Southern District Finds That Insurer’s Retention Of Coverage Counsel Did Not Excuse Untimely Disclaimer Under Circumstances

Builders Choice, a roofing and siding company, retained Exterior Pro as its subcontractor to repair siding and put shingles on roofs at a new condominium construction site. The subcontract required that Builders Choice be named as an additional insured on a primary basis on Exterior Pro’s policy. Exterior Pro’s policy with Evanston Insurance Company included a blanket additional insured endorsement providing additional insured coverage where required by contract, but excluded coverage for injury to employees of the named insured, Exterior Pro. Exterior Pro’s employee was injured while installing shingles at the construction site and sued Builders Choice and others. Builders Choice’s insurer, Admiral Insurance Company, tendered the action to Exterior Pro, who forwarded the tender to Evanston.

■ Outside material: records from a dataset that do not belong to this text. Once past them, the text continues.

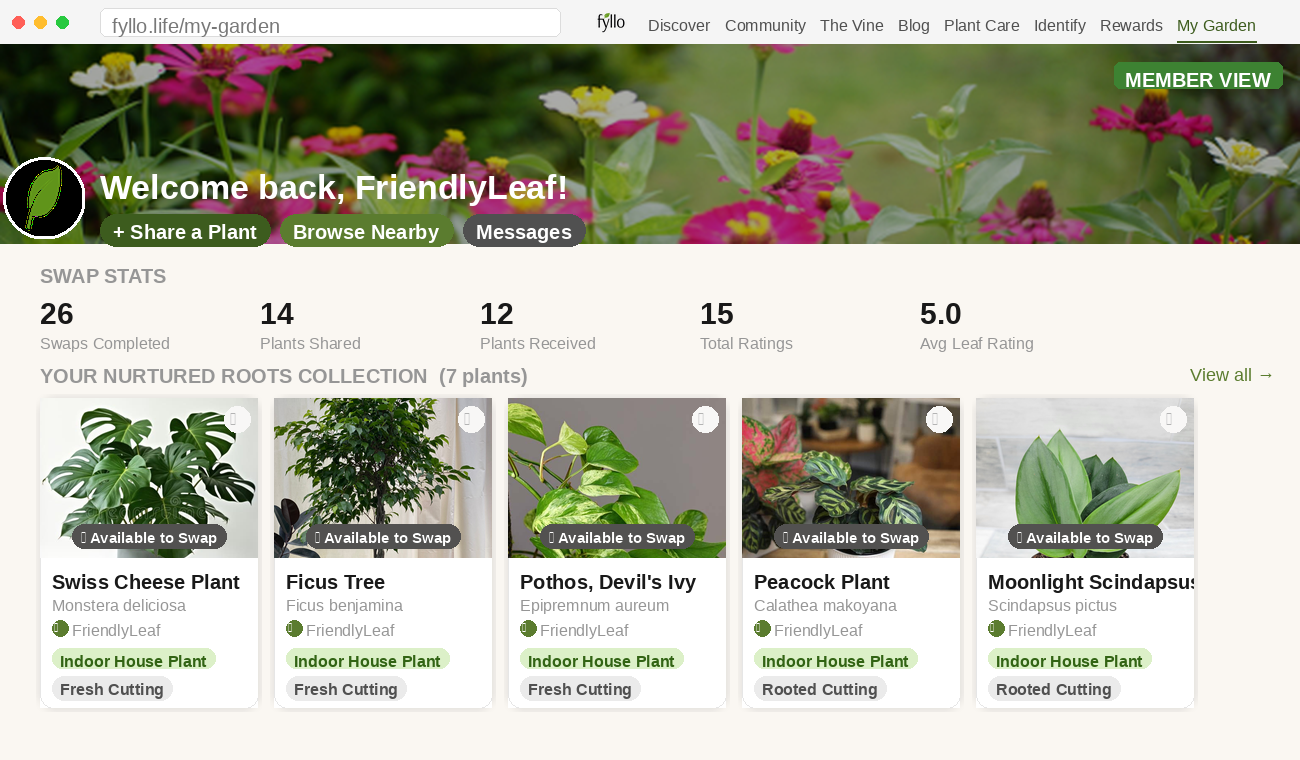Click the fyllo leaf logo in the navigation bar
Screen dimensions: 1300x760
[x=610, y=21]
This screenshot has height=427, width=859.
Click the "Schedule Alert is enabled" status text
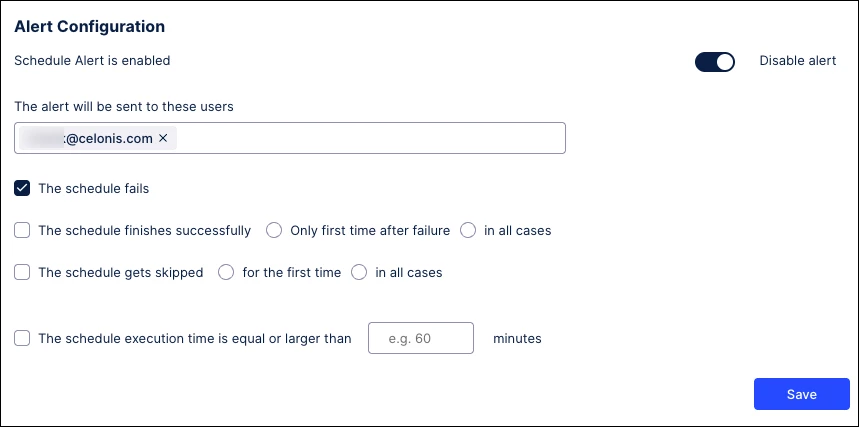click(92, 61)
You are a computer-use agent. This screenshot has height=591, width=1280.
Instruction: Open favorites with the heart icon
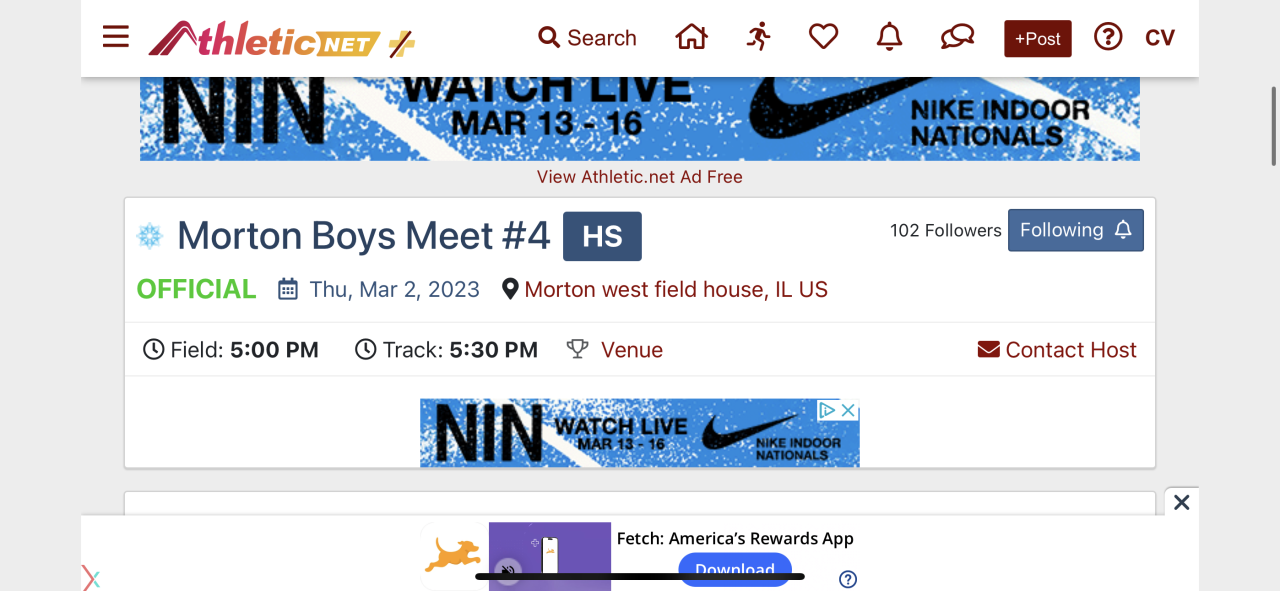pyautogui.click(x=823, y=38)
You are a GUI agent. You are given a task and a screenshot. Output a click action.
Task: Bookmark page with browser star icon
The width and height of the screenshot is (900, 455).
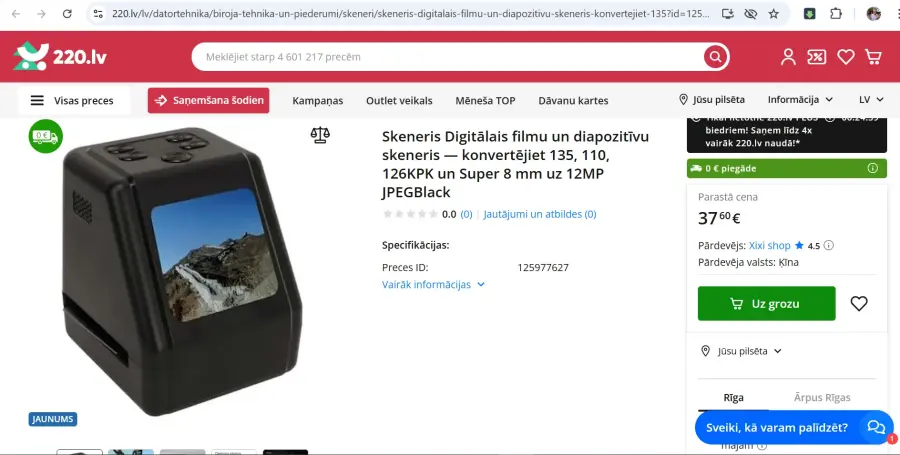[x=774, y=14]
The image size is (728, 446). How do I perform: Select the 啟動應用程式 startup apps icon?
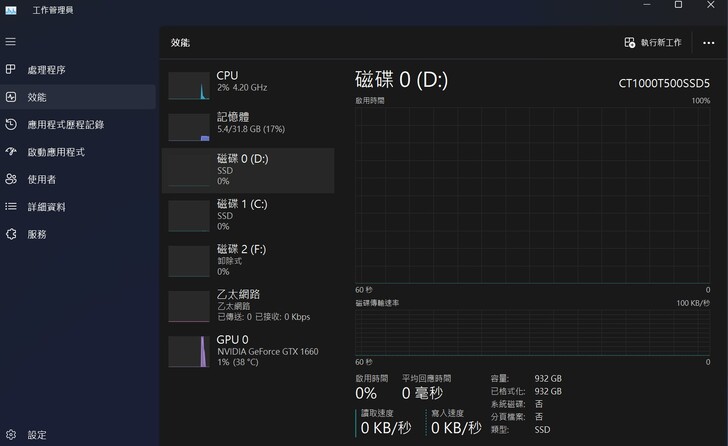point(11,152)

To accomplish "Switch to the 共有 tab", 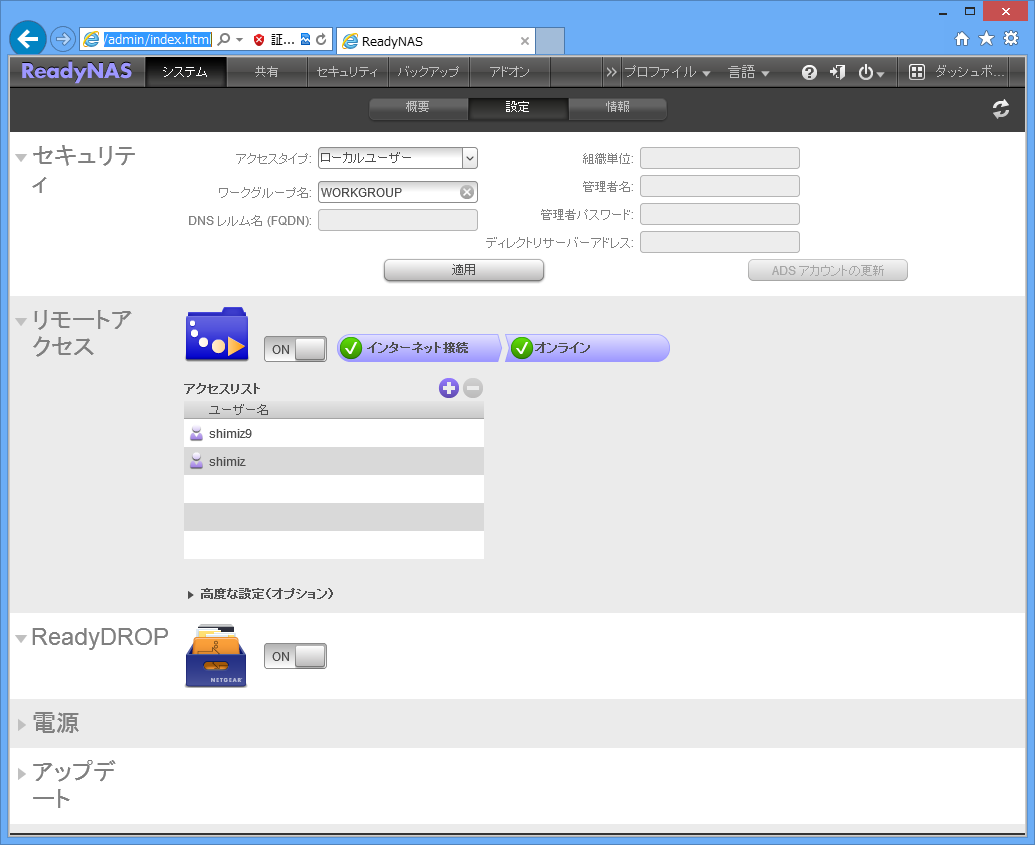I will (x=266, y=72).
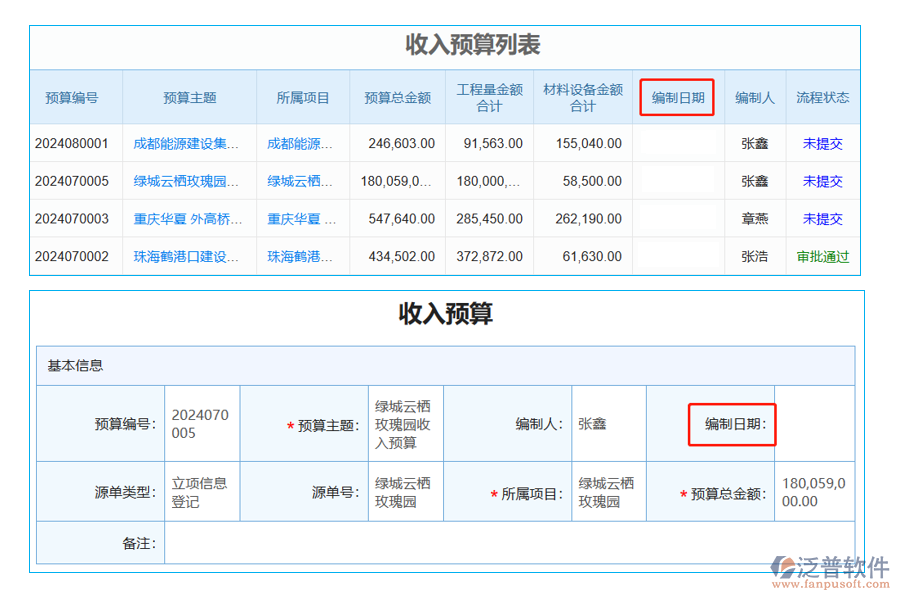
Task: Click the 泛普软件 logo icon
Action: point(782,570)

On December 7, 2020, Admiral received Evanston’s disclaimer letter based on the exclusion for bodily injury to an employee of the named insured (Exterior Pro). In turn, Admiral referred the matter to coverage counsel for review. By letter dated January 7, 2021, thirty-one days after receipt of Evanston’s disclaimer, Admiral disclaimed coverage to Builders Choice based on its breach of the Contractors Conditions Endorsement in its policy requiring that Builders Choice’s subcontractors maintain “adequate insurance” as defined in the endorsement. In the declaratory judgment action that ensued, Admiral’s Senior Claims Superintendent testified that any disclaimer from a subcontractor’s insurer would trigger a violation of the endorsement. Under these circumstances, the United States District Court for the Southern District of New York found Admiral’s disclaimer late and precluded under New York Insurance Law § 3420(d). The court rejected Admiral’s argument that its delay should be excused because it retained coverage counsel given the complexity of the issues, concluding that no further investigation was necessary upon Admiral’s receipt of Evanston’s disclaimer. [Admiral Ins. Co. v. Builders Choice of N.Y., Inc., 2024 U.S. Dist. LEXIS 165618 (S.D.N.Y. Sept. 12, 2024).]